*** GIVEN INFORMATION ***

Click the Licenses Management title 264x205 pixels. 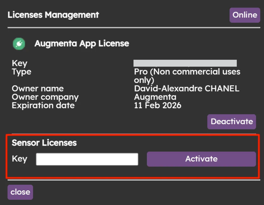(x=53, y=15)
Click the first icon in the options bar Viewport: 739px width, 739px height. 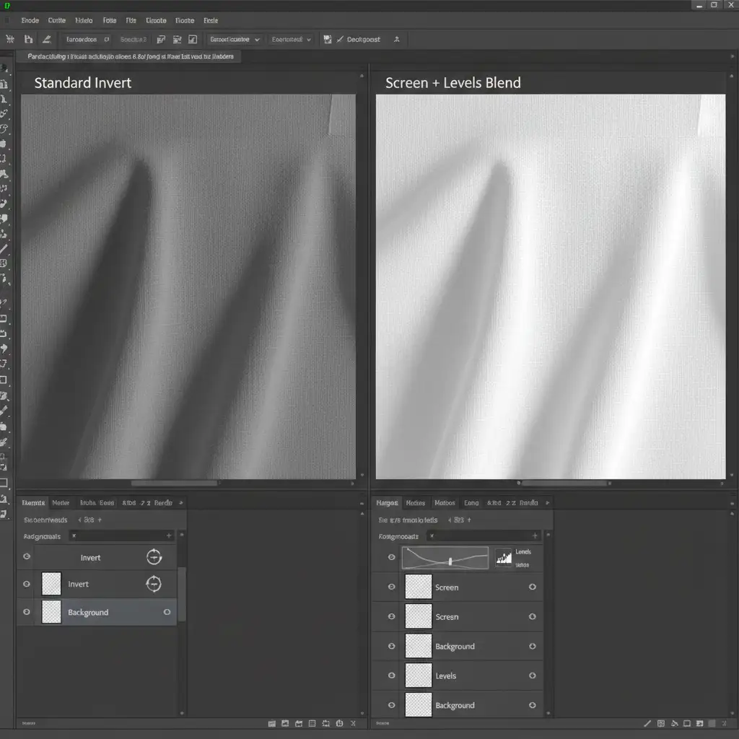(10, 40)
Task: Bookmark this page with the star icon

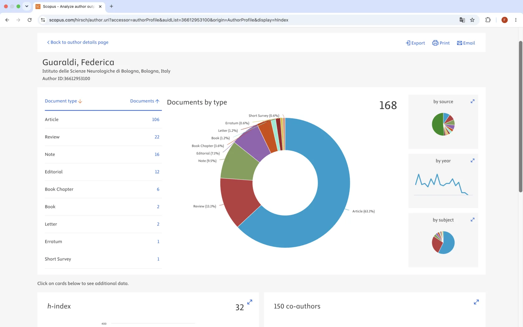Action: [x=472, y=20]
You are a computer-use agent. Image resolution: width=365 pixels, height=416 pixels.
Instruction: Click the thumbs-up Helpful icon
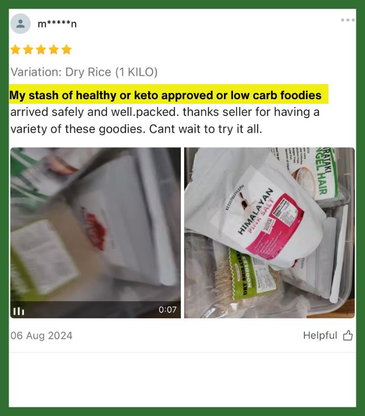(348, 336)

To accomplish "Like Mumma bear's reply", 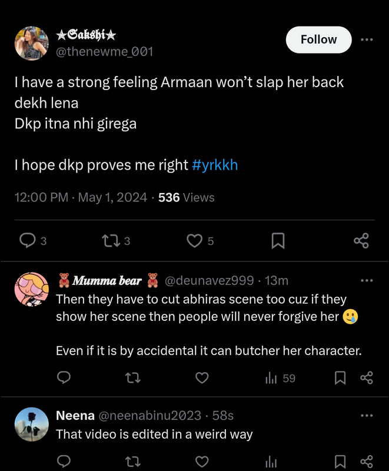I will pyautogui.click(x=202, y=378).
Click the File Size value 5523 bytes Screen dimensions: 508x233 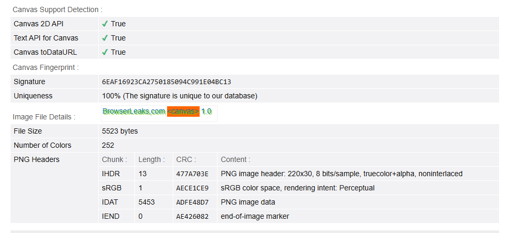coord(120,131)

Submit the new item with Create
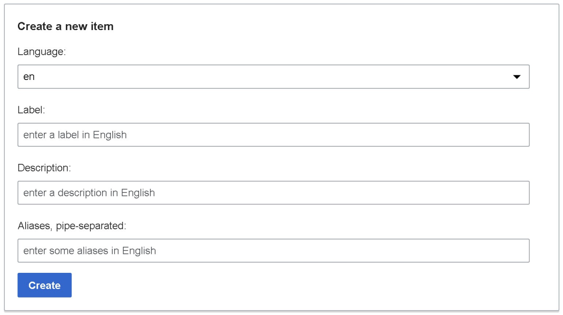44,285
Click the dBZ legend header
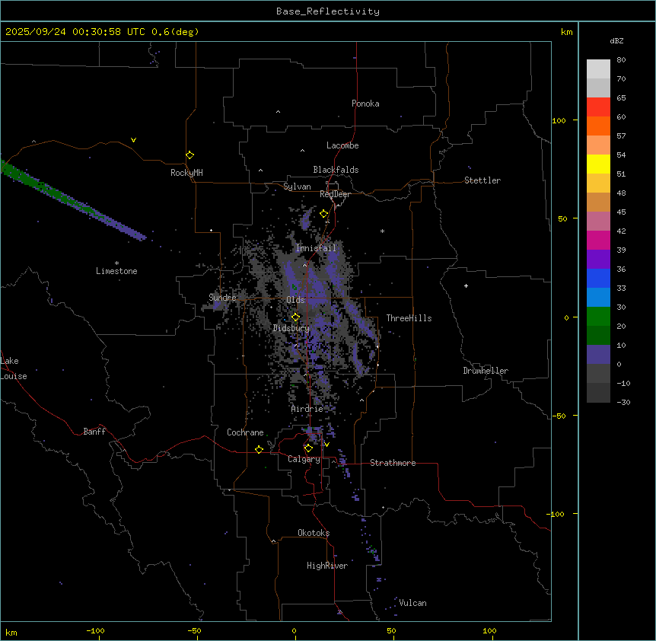Screen dimensions: 656x641 [617, 40]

*** End of GIVEN INFORMATION ***

(EXERCISE BRIEF) Begin at the line containing "Submit the new item with Create" and write out every line to the end of the data exactly. Skip the pictures.

(OUTPUT OF THE EXERCISE)
Submit the new item with Create
44,285
Click the dBZ legend header
Screen dimensions: 656x641 [617, 40]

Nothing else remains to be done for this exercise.